Oh, iPhone, how I desire you. While I was distantly intrigued when first I heard rumors of the iPhone's future launch last fall, I have had to have this phone since seeing photos over the internet in January. The iPhone is everything: mobile phone, e-mail device, internet browser, iPod, movie viewer, photo sorter. The iPhone is beautiful. The iPhone employs a touch screen and has virtually no buttons. The iPhone makes me drool.
But let's get into the nitty-gritty:
What is it? The iPhone is a mobile phone that, like any good smartphone, does everything you could possibly need done while mobile, and does it with a touch screen instead of buttons (score two cool points, and one usefulness point). While no one but the hand models in the TV ads know exactly how easy to use this will end up being, let's recall that Apple, Inc. (NASDAQ: AAPL) does have a reputation for being more user-friendly than anyone else. Hence its ever-rocketing stock price. The iPhone does e-mail via IMAP, the only really sensible protocol for a smartphone to use (score one usefulness point); it plays music and movies (score two cool points), it takes photos (score one each on usefulness and coolness), it browses the internet.
How much? The iPhone is advertised at $499 for 4GB of storage, and $599 for 8GB, with a two-year AT&T (NYSE: T) mobile phone contract. Although it's certainly possible there might be larger discounts at launch (or thereafter), we'll stick with the base price of $499.
What are the cool features? What's not cool about the iPhone? I think the really revolutionary-and-fun things include the ability to view movies in a widescreen format (that's definitely a cool point), to move your photos around into albums with the touch of a finger (score another cool point), and -- if it works anything like it does in the advertisements -- the map feature (score a final two cool points, and two usefulness points). It seems that mobile phones are used more than anything to help you get somewhere, whether that be by calling for directions or finding your girlfriend in a crowded outdoor festival. I remember one awful very late night, after 10 hours on the road, when my husband and I were driving madly around Sacramento trying to figure out which street lead to his sister's house. Or that time last Saturday I just wanted to stop and get bricks somewhere (but where?) before we had to return a borrowed car. With the iPhone, I could have Googled "landscape" or "garden," found the nearest place, and with the touch of a finger called to find out if it was open past 5. Let me tell you: this would solve a large number of my family's arguments.
Why would I buy one? If you want a mobile phone that does all those things you always wanted a mobile phone to do, the iPhone is for you. If you haven't yet made the jump into smartphones, the iPhone is for you.

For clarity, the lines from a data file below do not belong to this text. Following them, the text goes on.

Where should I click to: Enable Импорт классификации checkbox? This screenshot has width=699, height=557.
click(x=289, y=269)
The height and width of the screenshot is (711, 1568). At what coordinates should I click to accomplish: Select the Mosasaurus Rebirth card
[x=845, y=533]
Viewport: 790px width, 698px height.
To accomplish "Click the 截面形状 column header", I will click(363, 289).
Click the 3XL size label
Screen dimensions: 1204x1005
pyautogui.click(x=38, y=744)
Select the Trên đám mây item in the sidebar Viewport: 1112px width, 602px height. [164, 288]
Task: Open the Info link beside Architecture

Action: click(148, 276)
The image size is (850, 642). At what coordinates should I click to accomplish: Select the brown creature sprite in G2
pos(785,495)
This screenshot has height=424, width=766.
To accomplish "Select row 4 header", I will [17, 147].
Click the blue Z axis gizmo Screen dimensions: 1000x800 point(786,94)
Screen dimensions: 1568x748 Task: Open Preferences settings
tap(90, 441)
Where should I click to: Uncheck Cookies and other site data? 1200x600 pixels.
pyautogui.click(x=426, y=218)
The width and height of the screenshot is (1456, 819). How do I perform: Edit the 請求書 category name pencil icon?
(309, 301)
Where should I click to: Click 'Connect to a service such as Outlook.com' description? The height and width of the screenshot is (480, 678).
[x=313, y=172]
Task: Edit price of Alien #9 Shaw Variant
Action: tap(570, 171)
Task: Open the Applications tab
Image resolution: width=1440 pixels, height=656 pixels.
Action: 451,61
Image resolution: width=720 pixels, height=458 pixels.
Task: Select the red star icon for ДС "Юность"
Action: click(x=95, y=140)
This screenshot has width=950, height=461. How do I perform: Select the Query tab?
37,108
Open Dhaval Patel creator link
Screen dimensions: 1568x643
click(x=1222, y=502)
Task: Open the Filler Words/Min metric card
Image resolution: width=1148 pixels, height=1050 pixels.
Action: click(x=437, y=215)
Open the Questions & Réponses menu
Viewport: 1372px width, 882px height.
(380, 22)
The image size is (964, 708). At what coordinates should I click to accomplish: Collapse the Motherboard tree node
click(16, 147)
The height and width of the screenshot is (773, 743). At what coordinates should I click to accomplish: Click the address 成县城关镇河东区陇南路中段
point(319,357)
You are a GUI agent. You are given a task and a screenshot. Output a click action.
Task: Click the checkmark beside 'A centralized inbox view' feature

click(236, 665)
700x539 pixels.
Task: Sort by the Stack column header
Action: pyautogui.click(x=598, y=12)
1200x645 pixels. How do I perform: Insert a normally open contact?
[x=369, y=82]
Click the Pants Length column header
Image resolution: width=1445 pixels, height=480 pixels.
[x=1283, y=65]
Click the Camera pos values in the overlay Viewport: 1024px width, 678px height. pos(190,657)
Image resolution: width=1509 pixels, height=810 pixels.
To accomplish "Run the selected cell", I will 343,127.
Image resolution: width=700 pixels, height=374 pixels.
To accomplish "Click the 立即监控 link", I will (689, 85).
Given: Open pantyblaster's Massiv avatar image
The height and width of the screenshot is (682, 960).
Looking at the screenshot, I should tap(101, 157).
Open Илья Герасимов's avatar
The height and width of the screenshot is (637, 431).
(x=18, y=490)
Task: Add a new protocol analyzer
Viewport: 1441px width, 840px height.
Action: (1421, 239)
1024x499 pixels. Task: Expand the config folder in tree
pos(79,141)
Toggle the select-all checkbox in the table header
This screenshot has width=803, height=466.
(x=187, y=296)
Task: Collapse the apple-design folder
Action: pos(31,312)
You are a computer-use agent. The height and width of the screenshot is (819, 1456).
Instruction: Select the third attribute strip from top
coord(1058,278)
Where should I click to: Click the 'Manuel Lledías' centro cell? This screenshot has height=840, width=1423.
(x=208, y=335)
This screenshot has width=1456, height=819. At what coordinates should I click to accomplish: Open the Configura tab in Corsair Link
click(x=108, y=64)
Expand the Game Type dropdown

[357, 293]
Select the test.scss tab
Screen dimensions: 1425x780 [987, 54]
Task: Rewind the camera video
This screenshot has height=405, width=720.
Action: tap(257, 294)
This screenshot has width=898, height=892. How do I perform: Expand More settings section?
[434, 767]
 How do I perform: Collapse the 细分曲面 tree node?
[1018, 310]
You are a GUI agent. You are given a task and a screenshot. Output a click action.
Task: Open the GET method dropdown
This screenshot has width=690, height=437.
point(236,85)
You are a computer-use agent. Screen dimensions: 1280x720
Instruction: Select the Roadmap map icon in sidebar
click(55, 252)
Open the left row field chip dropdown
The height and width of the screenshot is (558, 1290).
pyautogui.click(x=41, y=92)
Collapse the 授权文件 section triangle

If you want to be able to IM and e-mail and browse while you're out and about, the iPhone is for you. If you are disgusted with the limitations of your iPod, or your video iPod, or your current camera phone's capabilities: yep, the iPhone is for you. The very most useful part of the iPhone, that no other smartphone seems to have, is its ability to zoom in and out on web pages (score two final usefulness points). I can see that really coming in handy.
Why wouldn't I buy one? OK: the iPhone isn't cheap. If you already have a Treo, or a Blackberry, or if you don't care ever to use AT&T/Cingular, well, you probably want to steer clear. If you just spent a bunch on a video iPod and you have a cell phone that's early in its contractual life, you won't find this very useful. But if you're blessed with a few hundred dollars and an open contract, ohmigod you should run to the Cingular store nearest you by June 28th at the latest. If you're one of those people who is easily frustrated by the typical screwups present in early models of products, you'll want to wait; or if you'd rather hold out for the eventual discounts. But the only "don't buy 'em" reasons are in common with every smartphone: in my opinion, this baby is the superhero of smartphones launching this summer.
What's the final tally? Usefulness: Six points; Coolness: Nine points.